Yönetmen James Madigan’ın ilk uzun metraj filmi olan ve Brooks McLaren ile D. J. Cotrona ikilisi tarafından kaleme alınan “Fight or Flight” (Ölümcül Uçuş, 2025), eski bir FBI ajanının hem kendini hem de peşine düştüğü gizli hedefi korumak uğruna bir uçak dolusu suikastçıyla olan mücadelesini konu ediniyor. Neredeyse tamamı Bangkok’tan San Francisco’ya giden bir uçağın içinde geçen filmde aksiyona ve vahşete doyarken mizahın gücünden yararlanan bir eğlencenin de konuğu oluyoruz.

Tek Mekan Olarak Uçaklar

Şimdiye kadar gökyüzünde tek bir mekana sığdırılmış bir çok maceraya şahit olmuşuzdur. Hiç şüphesiz uçakta geçen bu filmler, heyecanı ve gerilimi yüksek sahneleriyle izleyicileri koltuklarına bağlamıştır. Mesela “Con Air” (1997) filminde, bir hapishane nakil uçağının suçlular tarafından ele geçirilmesi ile gelişen olayları görmüştük. “United 93” (Uçuş 93, 2006) filminde 11 Eylül saldırıları sırasında kaçırılan United Airlines’ın 93 numaralı uçuşunda yaşanan olaylara “gerçek” bir bakış atmıştık. “Flightplan” (Uçuş Planı, 2005) filminde kızının uçakta kaybolduğunu iddia eden bir annenin  gizemli hikayesine konuk olmuştuk. “Non-Stop” (2014) filminde ise bir hava polisinin uçakta gerçekleşecek bir dizi cinayeti durdurmak için zamana karşı yarışmasını izlemiştik. İnsanın kadim rüyası olan uçmayı mümkün kılan uçakların, sinemada tek mekan olarak inanılmaz bir potansiyel barındırdığı ortada. Bu yüzden örnekleri çoğaltmak mümkün. 
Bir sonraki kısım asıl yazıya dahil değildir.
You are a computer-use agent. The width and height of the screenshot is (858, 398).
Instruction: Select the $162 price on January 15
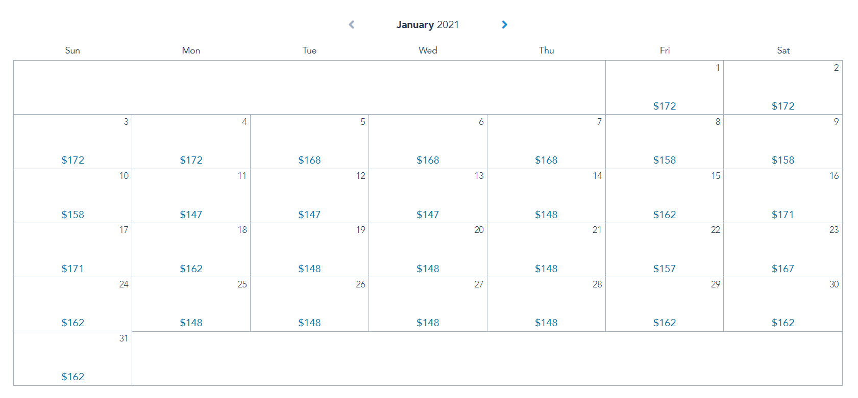tap(664, 215)
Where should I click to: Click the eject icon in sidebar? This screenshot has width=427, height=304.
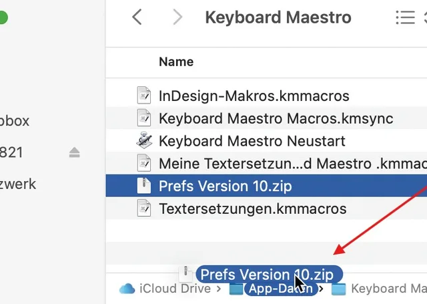(x=75, y=153)
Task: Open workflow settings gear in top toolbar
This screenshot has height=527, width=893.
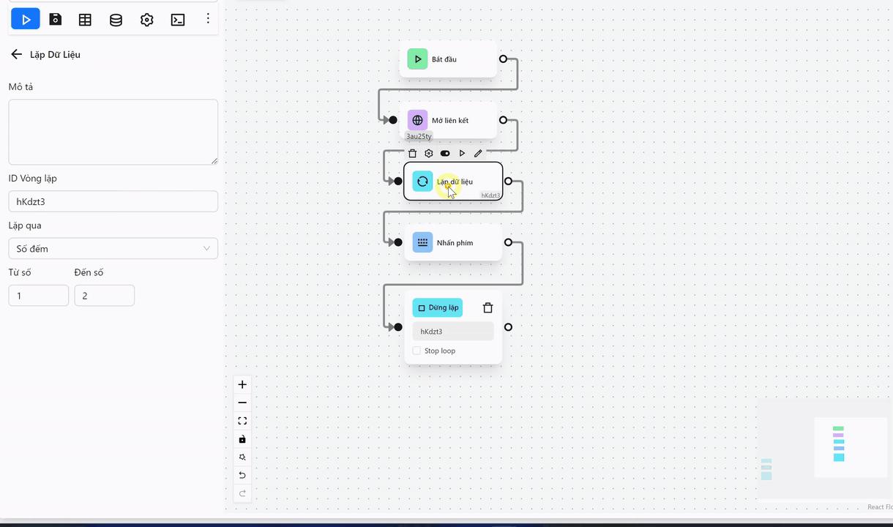Action: [146, 20]
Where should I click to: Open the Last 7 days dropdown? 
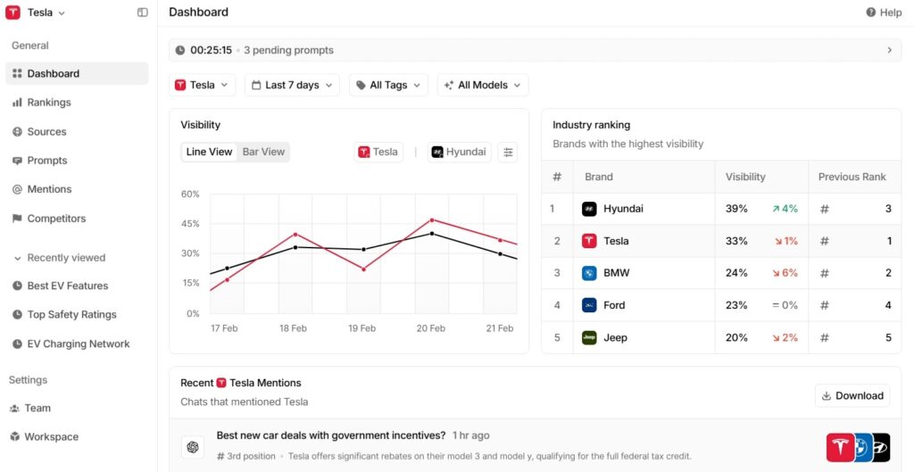click(292, 86)
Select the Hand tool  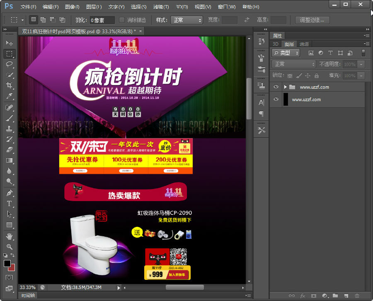coord(9,235)
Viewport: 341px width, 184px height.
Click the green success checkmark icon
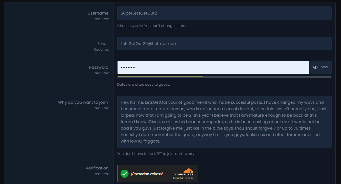[x=124, y=174]
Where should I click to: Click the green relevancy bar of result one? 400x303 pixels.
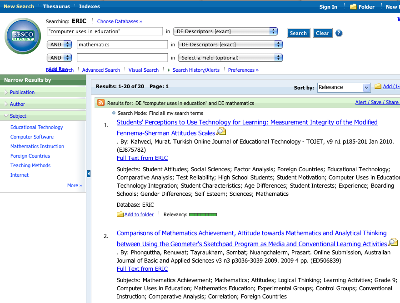click(x=203, y=214)
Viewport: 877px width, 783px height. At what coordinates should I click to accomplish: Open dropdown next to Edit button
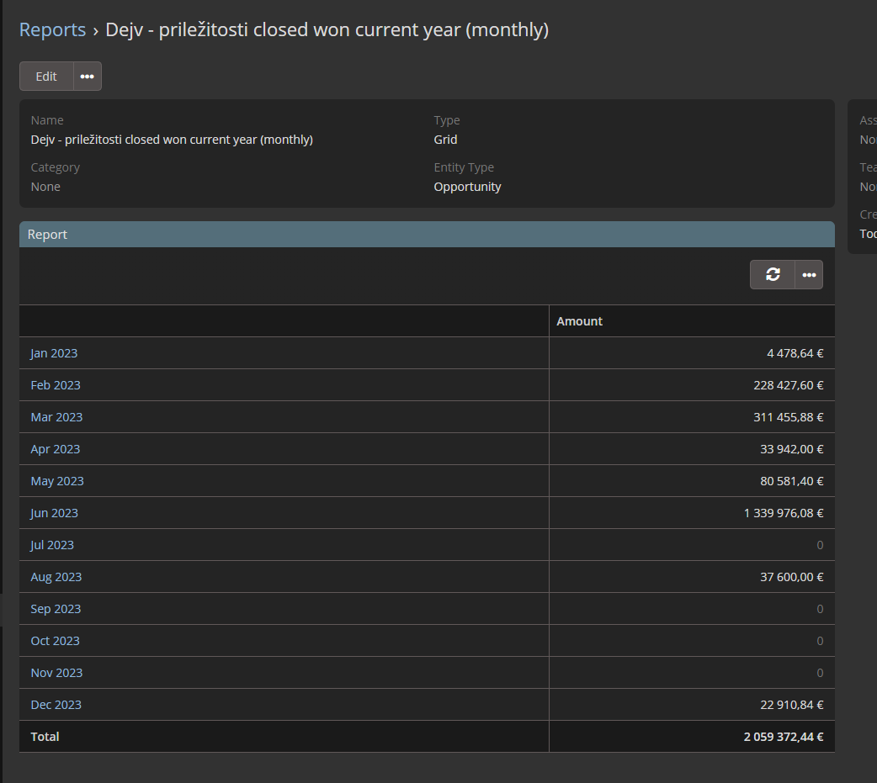(x=88, y=77)
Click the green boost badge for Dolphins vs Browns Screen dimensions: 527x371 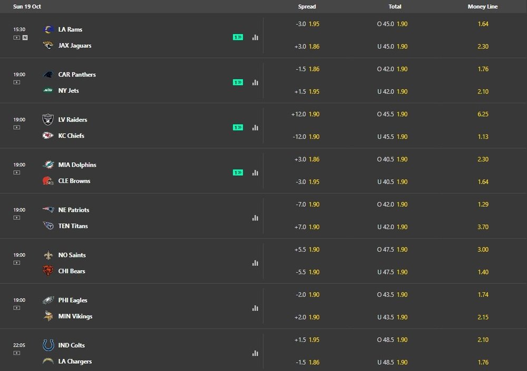tap(238, 173)

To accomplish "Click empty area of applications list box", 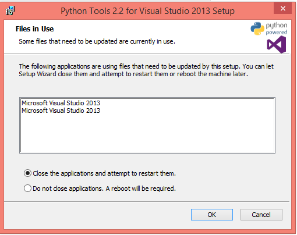I will (147, 134).
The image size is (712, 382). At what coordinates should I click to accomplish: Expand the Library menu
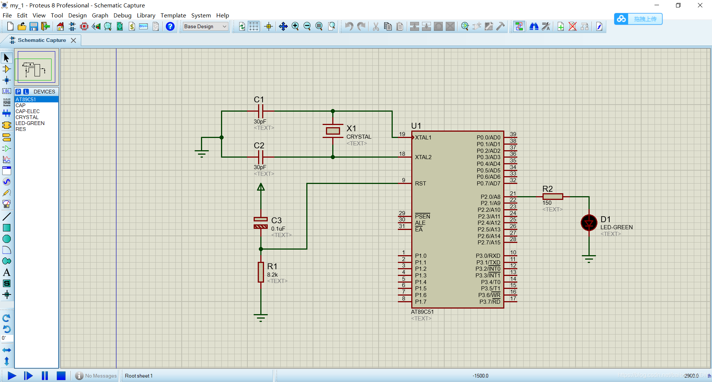[146, 15]
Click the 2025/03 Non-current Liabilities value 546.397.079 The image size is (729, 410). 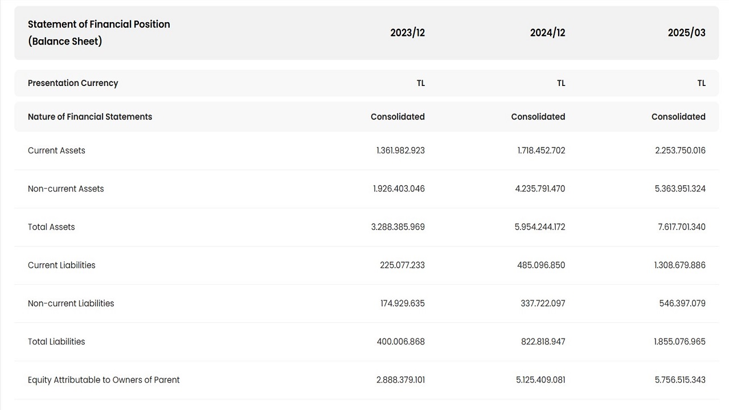(x=682, y=303)
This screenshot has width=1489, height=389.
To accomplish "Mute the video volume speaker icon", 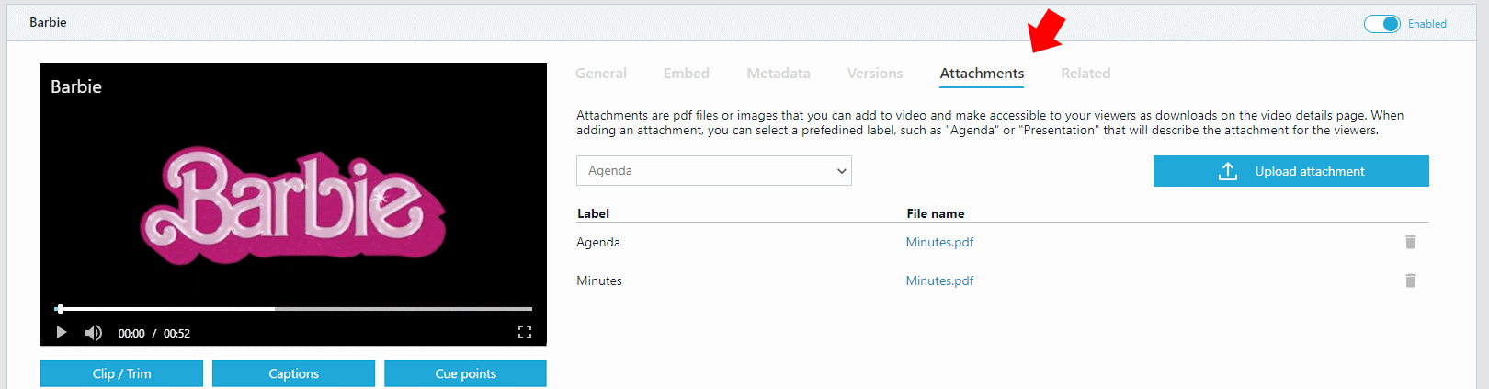I will (94, 332).
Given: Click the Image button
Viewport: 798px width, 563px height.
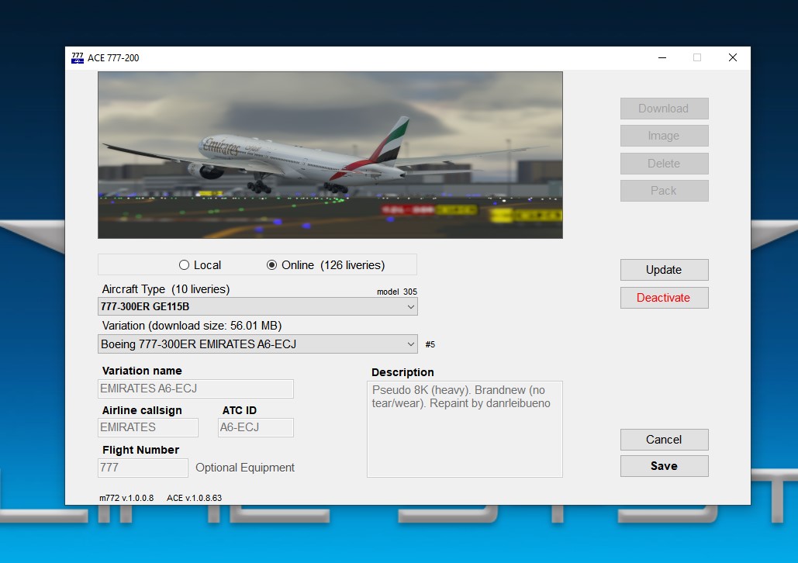Looking at the screenshot, I should tap(664, 136).
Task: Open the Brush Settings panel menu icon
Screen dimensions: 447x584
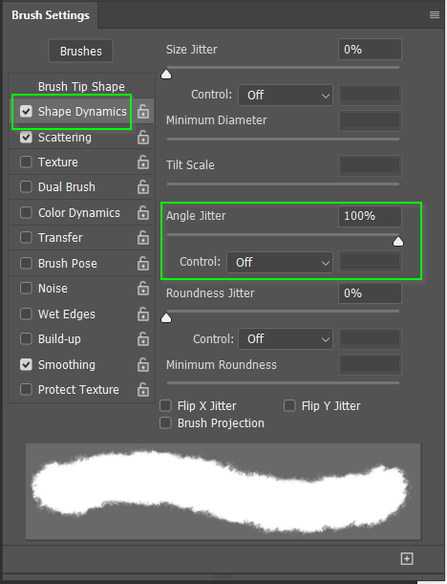Action: [x=434, y=15]
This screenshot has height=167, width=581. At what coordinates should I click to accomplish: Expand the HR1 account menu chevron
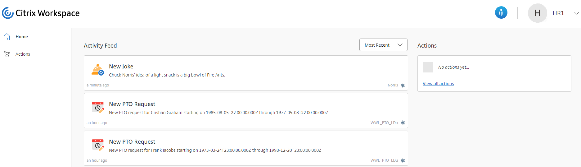click(x=576, y=13)
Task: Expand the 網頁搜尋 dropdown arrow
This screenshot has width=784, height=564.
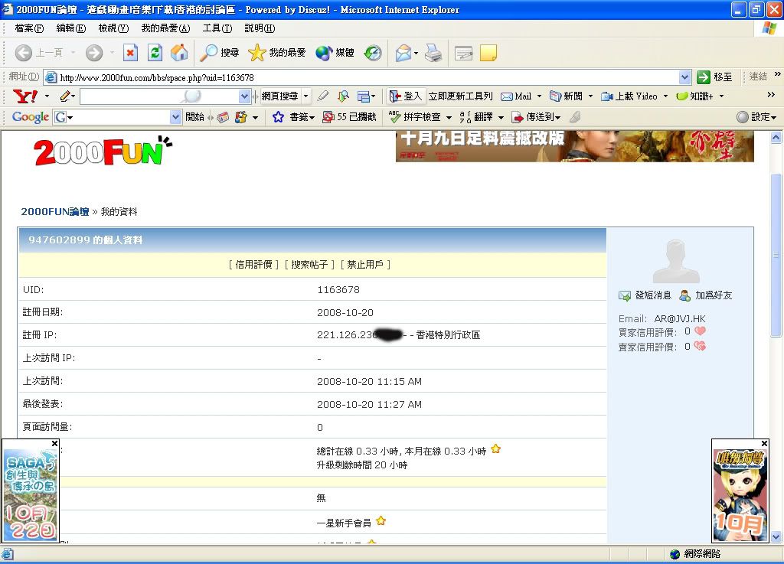Action: (x=305, y=96)
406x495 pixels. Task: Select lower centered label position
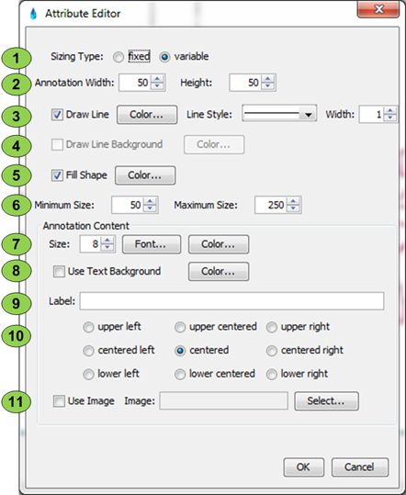(180, 375)
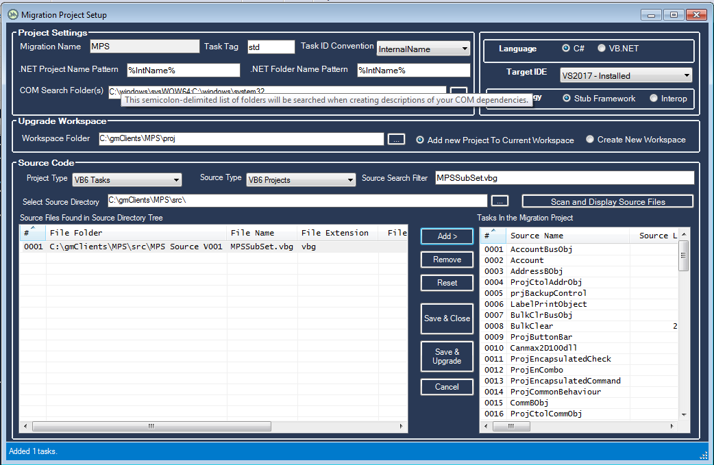Expand the Source Type dropdown
This screenshot has height=465, width=714.
coord(349,180)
Tam bu noktada bu yazının konusu olan “Fight or Flight” filminin en çok “Non-Stop” ile akraba olduğunu söyleyebiliriz. Liam Neeson’ın başrolde olduğu “Non-Stop” filminde başkarakterimizin, katilin kim olduğunu bulmaya çalışırken yaşadığı gerilim çarpıcı bir şekilde yansıtılıyordu. “Fight or Flight” filminde ise uçak, katillerle dolu ama bu sefer de başkarakterimiz kurbanı bulmak için adeta zamanla yarışıyor.

Son Bir Görev Daha 

Daha çok yardımcı rollerde görmeye alışık olduğumuz ama son zamanlarda yıldızı daha çok parlayan Josh Hartnett, hiç şüphesiz bu filmin en büyük gücü. En son M. Night Shyamalan’ın “Trap” (Tuzak, 2024) filminde ilginç bir seri katile hayat veren Josh Hartnett, bu filmde ise alkolik bir ajan eskisi olarak karşımıza çıkıyor. Yeniden göreve dönen eski bir FBI ajanı klişesi, gerçekten onun sürprizlere gebe oyunculuğu sayesinde merakla izleniyor. Acaba birazdan ne yapacak diye pürdikkat beklediğiniz anda bile sizi şaşırtacak bir performans göstermeyi başaran Josh Hartnett, Lucas Reyes gibi derinliksiz ve içi boş bir karakteri bile kanlı canlı kılabiliyor. 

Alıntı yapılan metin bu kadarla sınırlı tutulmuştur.